▶ EXERCISE BRIEF
Filter the lines below, keeping each one that holds "checkmark".

(Saved data entries)
--------------------------------
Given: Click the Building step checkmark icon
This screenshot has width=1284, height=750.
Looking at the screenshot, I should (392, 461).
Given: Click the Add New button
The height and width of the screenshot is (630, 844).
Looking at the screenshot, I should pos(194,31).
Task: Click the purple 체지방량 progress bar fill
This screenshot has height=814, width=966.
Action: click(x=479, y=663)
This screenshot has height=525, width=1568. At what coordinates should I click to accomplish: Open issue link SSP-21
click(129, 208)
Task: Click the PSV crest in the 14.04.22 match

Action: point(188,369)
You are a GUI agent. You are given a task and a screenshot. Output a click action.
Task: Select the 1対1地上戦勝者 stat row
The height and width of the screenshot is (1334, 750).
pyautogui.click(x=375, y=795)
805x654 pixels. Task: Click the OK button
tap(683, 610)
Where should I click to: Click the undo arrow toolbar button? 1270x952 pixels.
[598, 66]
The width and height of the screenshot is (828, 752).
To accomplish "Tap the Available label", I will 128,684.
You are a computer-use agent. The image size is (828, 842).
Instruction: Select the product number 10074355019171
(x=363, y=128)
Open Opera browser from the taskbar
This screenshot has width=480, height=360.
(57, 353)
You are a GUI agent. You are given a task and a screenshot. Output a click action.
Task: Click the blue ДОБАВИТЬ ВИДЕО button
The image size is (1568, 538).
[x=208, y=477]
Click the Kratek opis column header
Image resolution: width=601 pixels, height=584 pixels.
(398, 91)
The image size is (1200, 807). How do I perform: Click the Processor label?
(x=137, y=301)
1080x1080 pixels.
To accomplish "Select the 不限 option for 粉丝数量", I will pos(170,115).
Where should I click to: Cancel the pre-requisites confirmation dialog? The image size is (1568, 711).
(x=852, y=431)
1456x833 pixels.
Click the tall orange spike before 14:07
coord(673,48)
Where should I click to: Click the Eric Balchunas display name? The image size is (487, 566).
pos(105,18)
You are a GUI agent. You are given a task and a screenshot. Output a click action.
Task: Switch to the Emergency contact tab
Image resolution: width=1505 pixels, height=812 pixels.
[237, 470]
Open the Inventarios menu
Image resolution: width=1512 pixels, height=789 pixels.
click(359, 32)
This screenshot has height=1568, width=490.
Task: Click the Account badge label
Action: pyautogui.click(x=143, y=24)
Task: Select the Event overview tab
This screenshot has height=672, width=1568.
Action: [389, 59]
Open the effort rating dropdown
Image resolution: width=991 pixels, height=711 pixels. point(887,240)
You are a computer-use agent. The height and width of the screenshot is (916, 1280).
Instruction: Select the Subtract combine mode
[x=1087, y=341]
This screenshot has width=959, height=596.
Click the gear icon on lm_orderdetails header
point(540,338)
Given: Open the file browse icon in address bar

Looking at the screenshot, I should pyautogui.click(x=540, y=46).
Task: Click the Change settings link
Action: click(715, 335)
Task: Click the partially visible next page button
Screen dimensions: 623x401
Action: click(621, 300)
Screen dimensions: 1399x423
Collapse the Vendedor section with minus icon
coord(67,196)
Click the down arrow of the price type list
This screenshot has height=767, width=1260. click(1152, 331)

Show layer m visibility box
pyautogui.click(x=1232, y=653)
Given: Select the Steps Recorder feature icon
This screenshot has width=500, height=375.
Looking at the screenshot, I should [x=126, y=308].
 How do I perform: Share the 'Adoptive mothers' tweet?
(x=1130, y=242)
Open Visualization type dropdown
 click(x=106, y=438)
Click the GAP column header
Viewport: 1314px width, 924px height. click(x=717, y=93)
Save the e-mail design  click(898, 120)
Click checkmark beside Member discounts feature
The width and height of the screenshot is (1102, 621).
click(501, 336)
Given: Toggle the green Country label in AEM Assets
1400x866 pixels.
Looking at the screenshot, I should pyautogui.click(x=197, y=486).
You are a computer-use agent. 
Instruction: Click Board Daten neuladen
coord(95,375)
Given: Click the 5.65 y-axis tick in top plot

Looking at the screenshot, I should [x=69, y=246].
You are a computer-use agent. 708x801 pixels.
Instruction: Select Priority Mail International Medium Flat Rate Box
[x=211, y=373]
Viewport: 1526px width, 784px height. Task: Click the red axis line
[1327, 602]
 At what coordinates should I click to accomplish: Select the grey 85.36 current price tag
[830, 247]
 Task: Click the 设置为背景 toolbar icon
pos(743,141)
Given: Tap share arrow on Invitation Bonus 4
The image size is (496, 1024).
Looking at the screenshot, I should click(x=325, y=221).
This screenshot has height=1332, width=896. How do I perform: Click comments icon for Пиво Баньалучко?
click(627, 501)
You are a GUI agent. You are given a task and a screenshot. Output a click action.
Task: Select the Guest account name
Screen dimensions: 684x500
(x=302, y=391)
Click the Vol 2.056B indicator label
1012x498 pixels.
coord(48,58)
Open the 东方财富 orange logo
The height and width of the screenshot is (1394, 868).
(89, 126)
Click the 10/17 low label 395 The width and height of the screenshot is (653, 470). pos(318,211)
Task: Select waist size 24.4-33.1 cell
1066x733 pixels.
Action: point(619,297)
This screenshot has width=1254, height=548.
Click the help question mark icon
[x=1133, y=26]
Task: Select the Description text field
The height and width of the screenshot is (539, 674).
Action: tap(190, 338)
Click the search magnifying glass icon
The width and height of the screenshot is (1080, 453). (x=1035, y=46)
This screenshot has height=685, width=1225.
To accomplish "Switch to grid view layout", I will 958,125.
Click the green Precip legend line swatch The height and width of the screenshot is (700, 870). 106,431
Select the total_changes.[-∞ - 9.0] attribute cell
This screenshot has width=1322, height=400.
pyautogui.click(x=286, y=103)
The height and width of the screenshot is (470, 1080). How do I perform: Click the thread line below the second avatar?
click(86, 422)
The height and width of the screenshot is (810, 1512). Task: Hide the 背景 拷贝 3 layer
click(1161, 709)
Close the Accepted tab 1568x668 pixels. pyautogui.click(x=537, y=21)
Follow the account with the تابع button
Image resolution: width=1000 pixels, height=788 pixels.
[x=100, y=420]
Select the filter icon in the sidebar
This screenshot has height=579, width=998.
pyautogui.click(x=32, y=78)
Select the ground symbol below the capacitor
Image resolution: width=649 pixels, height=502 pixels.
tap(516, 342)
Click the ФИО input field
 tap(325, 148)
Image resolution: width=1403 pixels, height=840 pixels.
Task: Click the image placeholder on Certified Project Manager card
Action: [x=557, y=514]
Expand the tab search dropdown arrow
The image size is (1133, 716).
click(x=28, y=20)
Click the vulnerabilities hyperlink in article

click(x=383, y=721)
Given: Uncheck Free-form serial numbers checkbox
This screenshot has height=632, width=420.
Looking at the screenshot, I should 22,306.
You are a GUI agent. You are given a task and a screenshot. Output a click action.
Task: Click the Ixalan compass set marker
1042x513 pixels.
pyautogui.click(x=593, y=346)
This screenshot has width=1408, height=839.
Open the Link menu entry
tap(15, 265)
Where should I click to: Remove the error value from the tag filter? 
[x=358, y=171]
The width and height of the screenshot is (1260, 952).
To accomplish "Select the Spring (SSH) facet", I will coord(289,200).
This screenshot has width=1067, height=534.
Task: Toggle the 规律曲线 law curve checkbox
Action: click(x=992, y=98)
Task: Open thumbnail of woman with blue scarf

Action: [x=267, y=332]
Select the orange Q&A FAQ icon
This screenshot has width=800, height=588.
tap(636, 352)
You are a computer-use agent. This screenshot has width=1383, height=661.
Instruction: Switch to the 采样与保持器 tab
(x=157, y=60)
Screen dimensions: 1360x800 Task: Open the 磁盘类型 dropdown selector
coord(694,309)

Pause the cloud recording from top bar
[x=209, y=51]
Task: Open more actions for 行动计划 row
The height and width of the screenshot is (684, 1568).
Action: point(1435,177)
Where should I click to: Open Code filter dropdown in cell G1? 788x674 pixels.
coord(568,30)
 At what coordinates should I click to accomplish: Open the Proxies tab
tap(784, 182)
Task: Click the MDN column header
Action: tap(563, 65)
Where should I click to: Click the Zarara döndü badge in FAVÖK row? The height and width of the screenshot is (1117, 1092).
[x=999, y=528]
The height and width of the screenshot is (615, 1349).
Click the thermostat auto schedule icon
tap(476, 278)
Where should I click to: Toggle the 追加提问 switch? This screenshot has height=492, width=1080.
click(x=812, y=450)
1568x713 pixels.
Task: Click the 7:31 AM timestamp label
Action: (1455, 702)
--------------------------------
▶ SOLUTION FOR THIS TASK
Given: Click the Building step checkmark icon
Click checkmark beside Member discounts feature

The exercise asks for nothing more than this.